**Tasks to complete**
A) Reproduce the blog post below word for word, everything from "I go back through" down to "stare him down.".
B) Continue the blog post below from the point where it stops.

I go back through my blog posts, thinking I might do an update of sorts:
√ No tassel yet. I haven’t done a thorough cleaning of the room, but I still suspect that our big pug had something to do with its disappearance. He tilts his head in that cute and quizzical pug way when I stare him down.
√ No letter of apology from the oft-quoted and brilliant Annie Dillard who doesn’t read women authors although the legendary Gay Talese did get a thumping for his public admission that he couldn’t name a single woman author who inspired him.
√ My dad saw Peanut’s new tattoo, and he grimaced a little bit and shook his head in that sad and confused way I probably do when Peanut tells me she thinks she’d like a tragus piercing–WTF is a tragus?
√ My new bras are working overtime in this hot sultry weather and are standing up to the increasingly difficult challenge of keeping my breasts where they belong.
√ I continue, behind closed doors, to engage in humor that might be considered offensive. Case in point. Last night, Eric and I were joking around when he reached down beside the bed, grabbed his iPad and pulled up a picture of an old-timey baseball manager whose balls were clearly defined in his khaki pants. According to Eric this is called a moose knuckle. Who knew? I was both appalled and unable to look away. We laughed so hard I couldn’t fall asleep for another hour–or maybe I was just haunted–how could pants do that?

**The data**

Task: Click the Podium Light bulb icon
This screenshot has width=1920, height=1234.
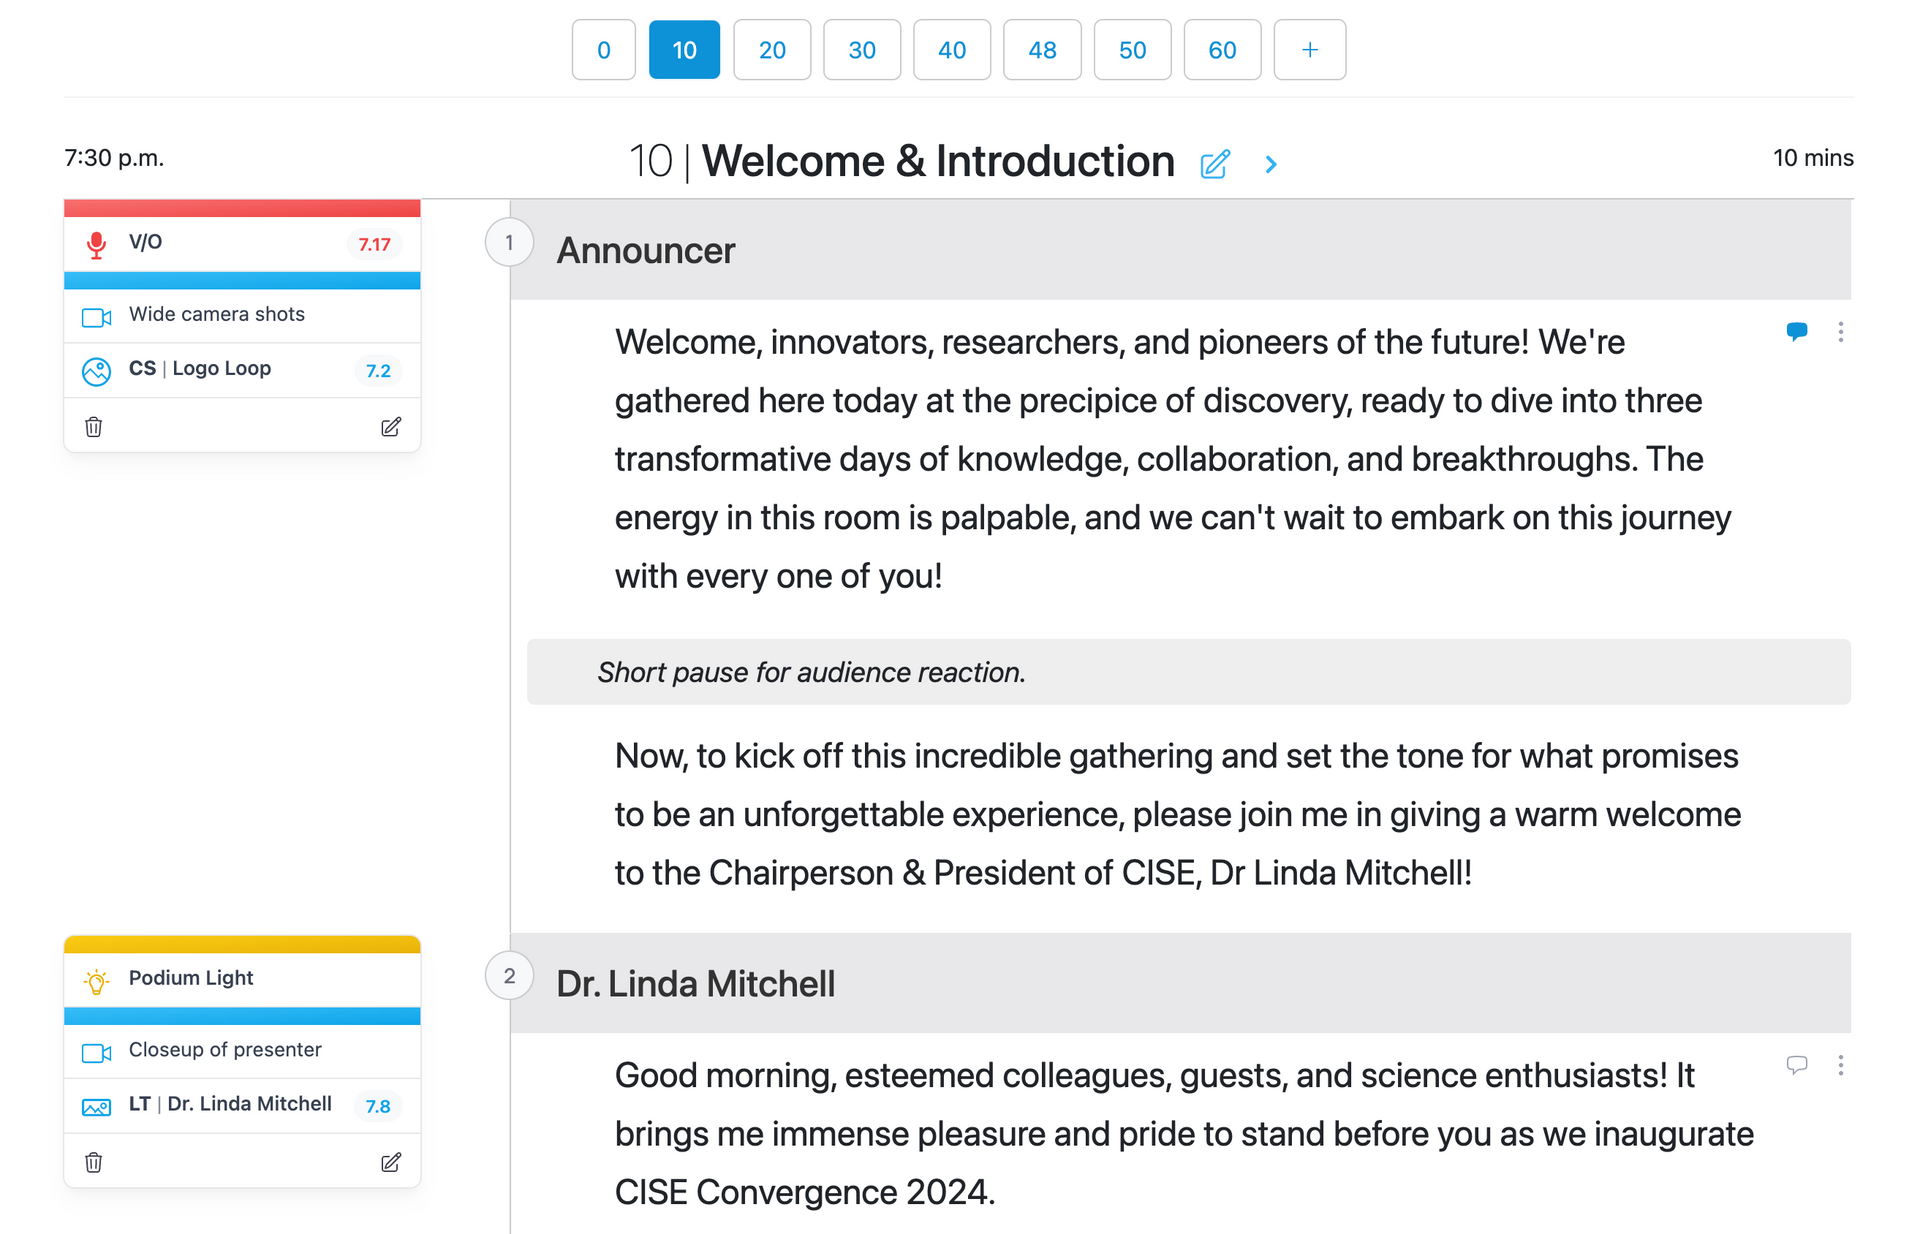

**List of answers**
A)
I go back through my blog posts, thinking I might do an update of sorts:
√ No tassel yet. I haven’t done a thorough cleaning of the room, but I still suspect that our big pug had something to do with its disappearance. He tilts his head in that cute and quizzical pug way when I stare him down.

B)
√ I went to hear Lee Martin (who is definitely a man, darnit) read from his new book last week in Lawrenceville, IL. He killed it, and still I can’t read Late One Night until January 1 because of the damned New Year’s Resolution I am going to keep because I haven’t kept the one about copying a poem every day although I’m trying which may or may not be the truth but is more hopeful than saying the effort is kaput.
√ Type 1 Diabetes still sucks. Last week, I took Peanut to the doctor in St. Louis for her three-month check-up. Her last appointment, three months ago, was one of bells and whistles and lots of cheering. Her A1C (this is a number that gives us a pretty good idea of what her blood sugar has averaged the past three months) was spectacularly good. Peanut (and I) received congratulations and huge smiles from the doctor, the dietician, the nurses, and the receptionists. The whole place was balloons and smiles and stellar numbers.
In Type 1 Diabetes, the numbers tell the story of blood sugar control; however, they do not tell the story of day to day life with the perverse permutations of this ill-willed opponent. Blood sugar is a mighty hard thing to control, especially for teenagers whose activity, sleep patterns, and eating habits fluctuate on an hourly basis. I knew this three months ago when that A1C was good, and still I felt ridiculously proud. Proud of Peanut, and damned proud of myself too. If she was doing something right, then by God, I was doing something right too.
It’s a long way down when the numbers tell the story of blood sugar run amok.
We sat in the office, and Peanut’s doctor pored over the new numbers, trying to figure out what had happened to make a 7.1 go up to an 8.6, and the blood drained from my beautiful girl’s face. She sat beside me still and pale, her hands crossed in her lap while she watched her doctor puzzle through her records.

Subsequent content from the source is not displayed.